RetroGAN: A Cyclic Post-Specialization System for Improving Out-of-Knowledge and Rare Word Representations

Retrofitting is a technique used to move word vectors closer together or further apart in their space to reflect their relationships in a Knowledge Base (KB). However, retrofitting only works on concepts that are present in that KB. RetroGAN uses a pair of Generative Adversarial Networks (GANs) to learn a one-to-one mapping between concepts and their retrofitted counterparts. It applies that mapping (post-specializes) to handle concepts that do not appear in the original KB in a manner similar to how some natural language systems handle out-of-vocabulary entries.

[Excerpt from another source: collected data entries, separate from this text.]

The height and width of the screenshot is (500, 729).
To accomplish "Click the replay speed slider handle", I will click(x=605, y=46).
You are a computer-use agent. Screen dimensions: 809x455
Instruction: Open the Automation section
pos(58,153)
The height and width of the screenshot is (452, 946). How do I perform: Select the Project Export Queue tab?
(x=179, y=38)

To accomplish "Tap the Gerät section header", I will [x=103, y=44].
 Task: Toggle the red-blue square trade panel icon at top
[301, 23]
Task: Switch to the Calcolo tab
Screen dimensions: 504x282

We test our system on three word-similarity benchmarks and a downstream sentence simplification task and achieve the state of the art (CARD-660). Altogether, our results demonstrate our system's effectiveness for out-of-knowledge and rare word generalization.

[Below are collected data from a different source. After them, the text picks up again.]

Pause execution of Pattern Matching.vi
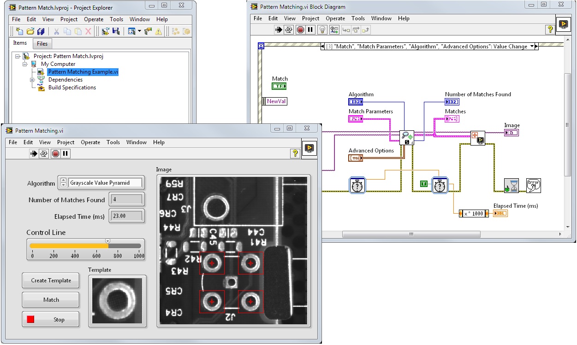click(65, 153)
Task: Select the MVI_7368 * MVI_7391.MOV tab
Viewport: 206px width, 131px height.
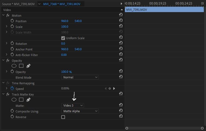Action: tap(62, 4)
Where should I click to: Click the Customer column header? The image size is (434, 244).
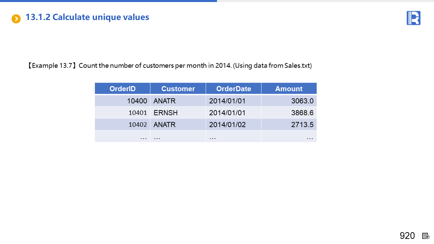click(x=178, y=89)
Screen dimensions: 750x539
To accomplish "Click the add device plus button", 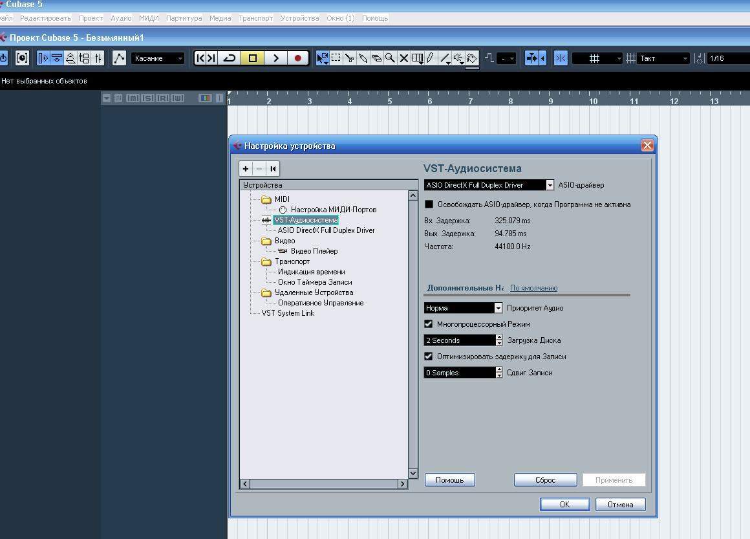I will point(246,169).
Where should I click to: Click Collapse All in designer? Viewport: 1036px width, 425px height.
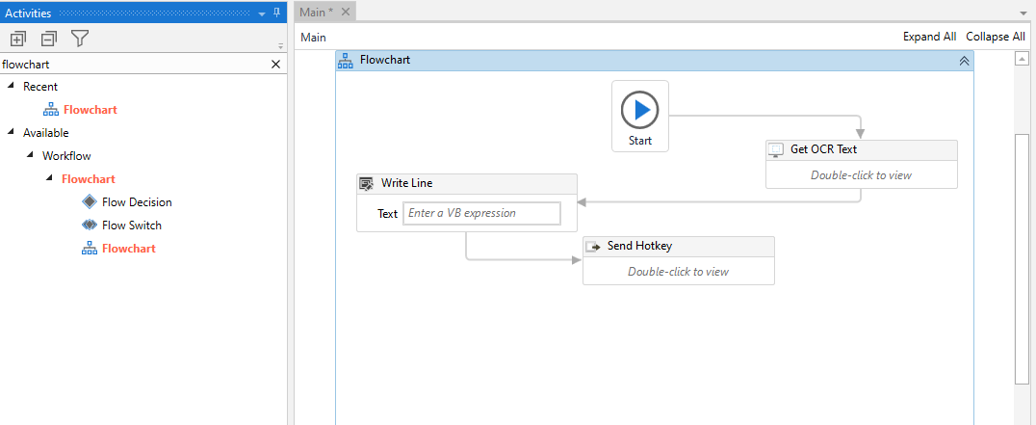996,37

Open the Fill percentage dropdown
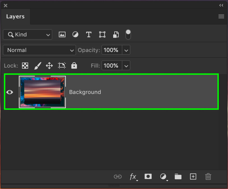[x=126, y=65]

Revisiting the Prepositional-Phrase Attachment Problem Using Explicit Commonsense Knowledge

We revisit the challenging problem of resolving prepositional-phrase (PP) attachment ambiguity. To date, proposed solutions are either rule-based, where explicit grammar rules direct how to resolve ambiguities; or statistical, where the decision is learned from a corpus of labeled examples. We argue that explicit commonsense knowledge bases can provide an essential ingredient for making good attachment decisions. We implemented a module, named Patch-Comm, that can be used by a variety of conventional parsers, to make attachment decisions. Where the commonsense KB does not provide direct answers, we fall back on a more general system that infers "out-of-knowledge-base" assertions in a manner similar to the way some NLP systems handle out-of-vocabulary words. Our results suggest that the commonsense knowledge-based approach can provide the best of both worlds, integrating rule-based and statistical techniques. As the field is increasingly coming to recognize the importance of explainability in AI, a commonsense approach can enable NLP developers to better understand the behavior of systems, and facilitate natural dialogues with end users.